On Wed, 3 Apr 2024 at 16:05, Marc Gonzalez <mgonza...@freebox.fr> wrote:
>
> On 02/04/2024 17:55, Dmitry Baryshkov wrote:
>
> > On Tue, 2 Apr 2024 at 18:31, Marc Gonzalez wrote:
> >
> >> So, if I understand correctly, I take this to mean that I should:
> >>
> >> 1) DELETE the qcom,no-msa-ready-indicator boolean property,
> >> 2) ADD a "qcom,msm8998-wifi" (name OK?) compatible,
> >
> > I'd say, this is not correct.

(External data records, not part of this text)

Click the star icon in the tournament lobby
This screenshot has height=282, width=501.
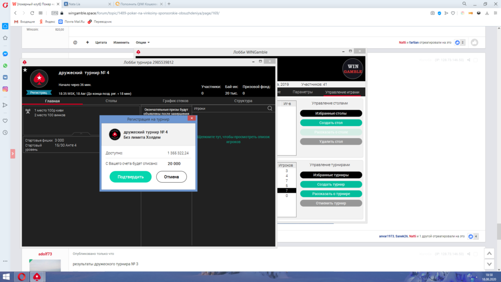pos(25,70)
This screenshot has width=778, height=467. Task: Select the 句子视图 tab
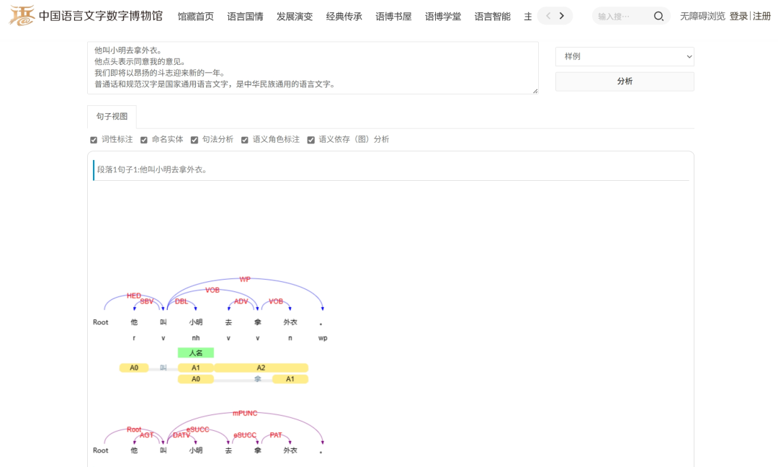[x=112, y=117]
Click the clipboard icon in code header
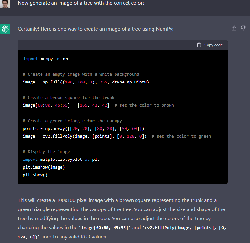The image size is (250, 243). tap(199, 45)
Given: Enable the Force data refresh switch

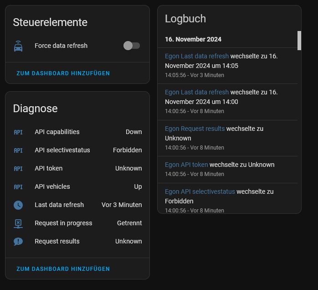Looking at the screenshot, I should 132,46.
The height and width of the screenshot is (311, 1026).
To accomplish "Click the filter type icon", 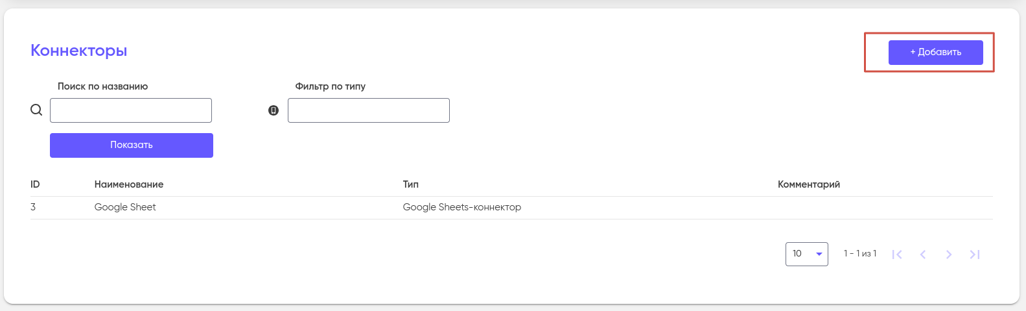I will [x=274, y=110].
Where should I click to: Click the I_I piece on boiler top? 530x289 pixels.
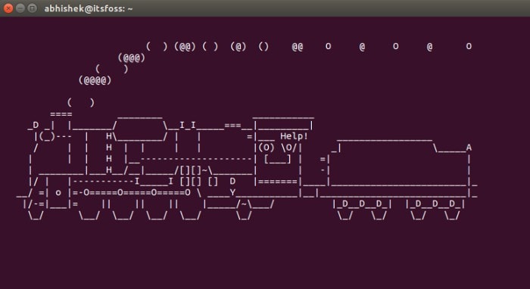[188, 126]
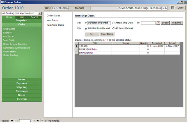Expand the Shipping section in sidebar
Screen dimensions: 188x123
pyautogui.click(x=22, y=87)
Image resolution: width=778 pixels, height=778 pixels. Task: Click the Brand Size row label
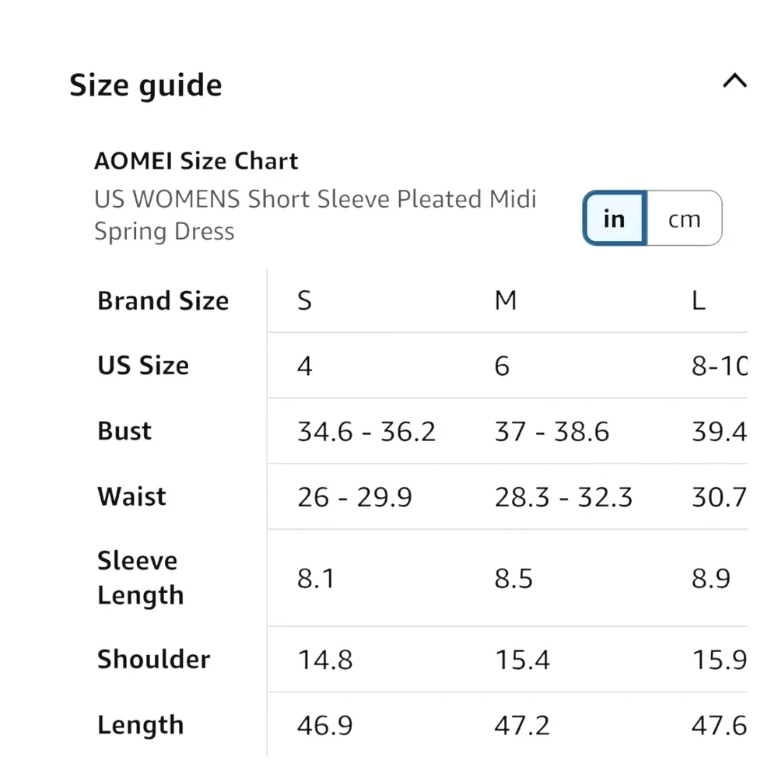[x=163, y=300]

There is no "msm8998-wifi".
>
> Can you explain what you mean by:
> 'There is no "msm8998-wifi".' ?
>
> Do you mean that: this compatible string does not exist?
> (I am proposing that it be created.)
>
> Or do you mean that: "msm8998-wifi" is a bad name?

I mean, it is qcom,wcn3990-wifi, because the chip is wcn3990.

> And these strings in ath11k:
>
> Documentation/devicetree/bindings/net/wireless/qcom,ath11k.yaml:      - 
> qcom,ipq8074-wifi
> Documentation/devicetree/bindings/net/wireless/qcom,ath11k.yaml:      - 
> qcom,ipq6018-wifi
> Documentation/devicetree/bindings/net/wireless/qcom,ath11k.yaml:      - 
> qcom,wcn6750-wifi
> Documentation/devicetree/bindings/net/wireless/qcom,ath11k.yaml:      - 
> qcom,ipq5018-wifi

I must admit, I don't know the IPQ product naming (it well might be
that it is both the name of the SoC and the WiFI SoC).

>
> > I'd say, we should take a step back and actually verify how this was
> > handled in the vendor kernel.
>
> In our commercial product, we use the ath10k driver in the vendor kernel 
> (v4.4 r38-rel).

I see.

> It looks like Jeff has already performed the code analysis
> wrt vendor vs mainline (including user-space tools).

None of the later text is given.